From a sports science perspective, it would not be common advice for athletes to undergo a week-long high-volume training camp at sea level in order to substantially improve endurance performance. In line with this, our lactate-derived performance outcomes (velocity at fixed lactate concentrations and threshold velocities) remained unchanged from pre- to post-camp, while several biomarkers indicated physiological and cellular-stress-related responses to the increased training load.

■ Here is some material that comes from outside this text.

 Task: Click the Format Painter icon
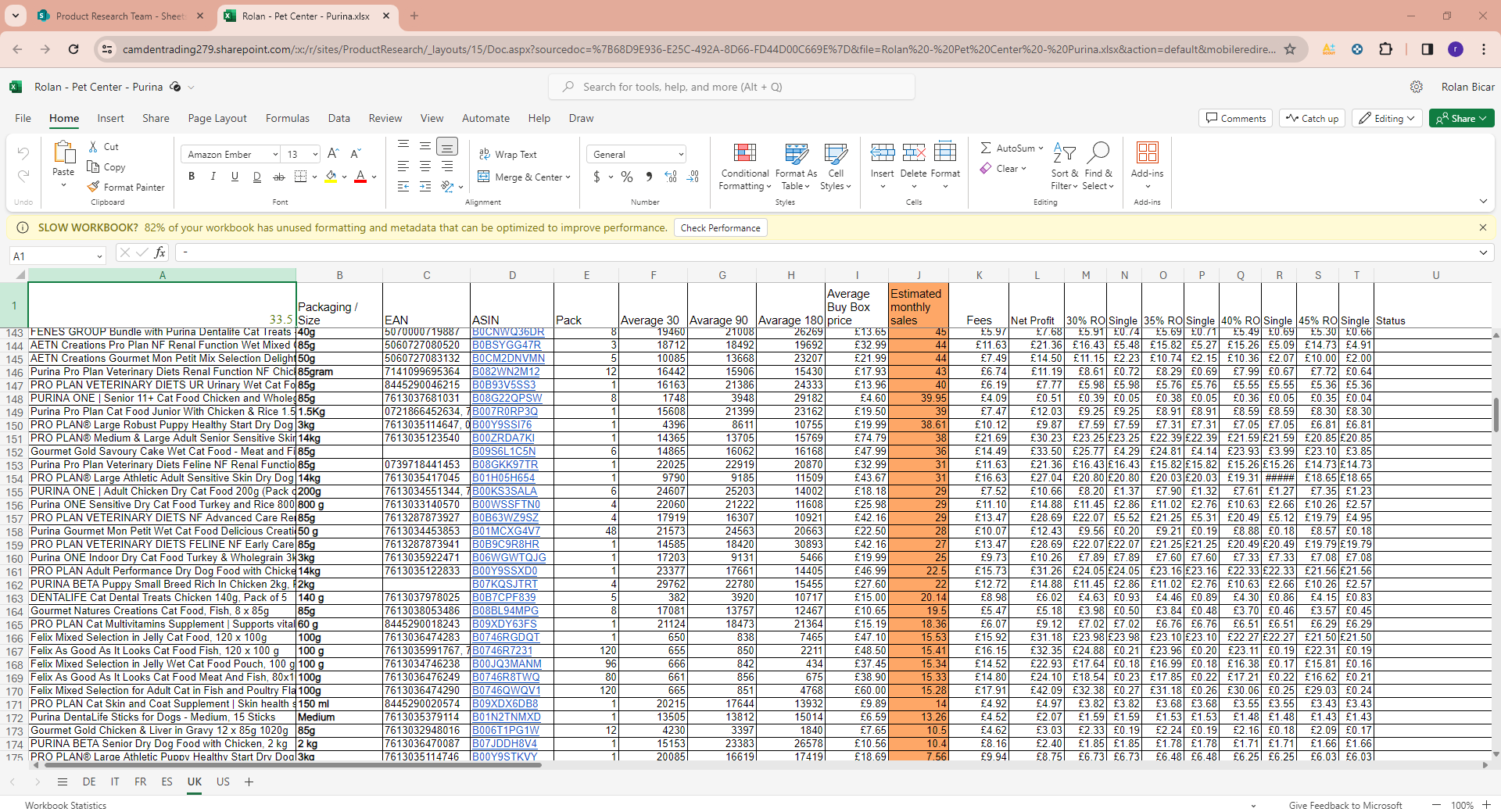click(x=94, y=187)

Despite statistically significant changes in lactate concentrations at LT and IAT, velocity-based performance indicators did not improve: velocities at fixed lactate concentrations (2, 3, and 4 mmol/L) remained unchanged from pre- to post-camp, and VO2max showed no significant change (trend only). Therefore, the observed shifts in lactate concentrations should not be interpreted as evidence of improved endurance performance, as absolute lactate concentrations show substantial biological variability and threshold-related performance is more appropriately reflected by the corresponding running velocity or power output [35]. Instead, the present pattern may reflect short-term alterations in lactate appearance/clearance and day-to-day variability under field conditions, while meaningful performance adaptations likely require a longer intervention period and/or more targeted training stimuli [35,36].
In contrast to high-intensity multi-session camps in collegiate runners—where adverse vascular effects such as increased arterial stiffness are frequently observed [19]—our study population did not exhibit detrimental cardiovascular markers, likely because the training was short-term, mixed-modality and voluntarily distributed across running, cycling, and alternative sessions such as aqua jogging and yoga. This suggests that the applied training load, although approximately three-fold higher than a normal training week, did not induce pathological overreaching in most participants.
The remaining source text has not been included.